Explosion is one of the primary factors influencing the safety of gas pipelines. To investigate the bucking deformation and failure mechanism of gas pipeline in an explosion shock wave environment, a study was conducted on the stress, deformation, center deflection and energy variation of the pipeline. The analysis was grounded in elastic-plastic theory and utilized the finite element method. Additionally, the study delved into the impact of explosion distance, diameter-to thickness ratio, and charge quantity on the dynamic behavior of pipeline.
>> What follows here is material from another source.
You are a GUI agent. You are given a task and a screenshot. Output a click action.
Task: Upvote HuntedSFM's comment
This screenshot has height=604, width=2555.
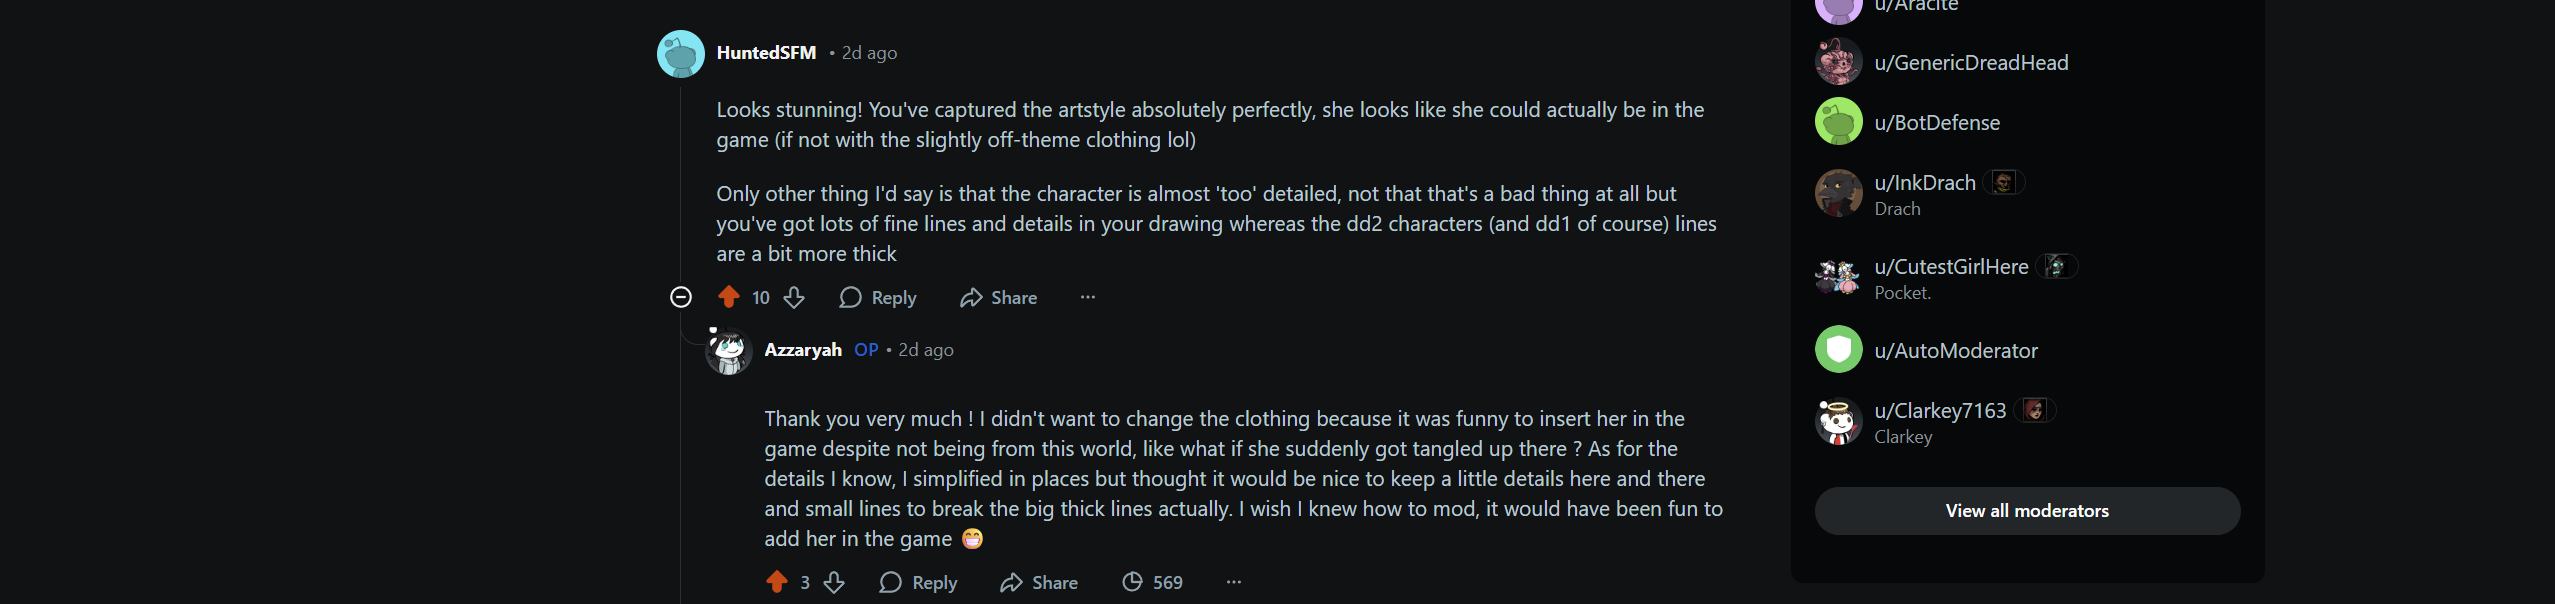click(x=729, y=297)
The research results revealed that high-stress and plastic strain regions emerge on the pipeline during initial loading, causing compression on the outer wall and stretching on the inner wall. As the loading process progresses, the zero circumferential stress surface shifts towards the outer wall, ultimately leading to cracks and pipeline failure. Furthermore, the study observed that pipeline deformation exhibits a direct correlation with charge quantity and an inverse correlation with the diameter-to-thickness ratio. As the explosion distance increases, the center deflection of the pipeline abruptly decreases and then stabilizes. Concurrently, the influence of the diameter-to-thickness ratio and charge quantity on pipeline deformation diminishes. The difference of diameter-thickness ratio gives rise to various failure mechanisms and modes. Finally, the engineering prediction model of the maximum deformation of pipeline is obtained. The study offers valuable insights and references for pipeline design, safety assessments practices.

爆炸冲击波环境下天然气管道的屈曲行为和失效机理
爆炸是影响燃气管道安全的主要因素之一。为了研究燃气管道在爆炸冲击波环境下的降压变形和失效机理,对管道的应力、变形、中心挠度和能量变化进行了研究。分析以弹塑性理论为基础,并采用了有限元方法。此外,研究还深入探讨了爆炸距离、直径与厚度之比以及装药量对管道动态行为的影响。研究结果表明,在初始加载过程中,管道上会出现高应力和塑性应变区域,导致外壁压缩和内壁拉伸。随着加载过程的进行,周向零应力面向外壁移动,最终导致裂缝和管道破坏。此外,研究还发现,管道变形与装药量直接相关,而与直径-厚度比成反比。随着爆炸距离的增加,管道中心挠度突然减小,然后趋于稳定。同时,直径厚度比和装药量对管道变形的影响减小。直径-厚度比的不同会导致不同的破坏机制和模式。最后,得到了管道最大变形的工程预测模型。该研究为管道设计、安全评估实践提供了有价值的见解和参考。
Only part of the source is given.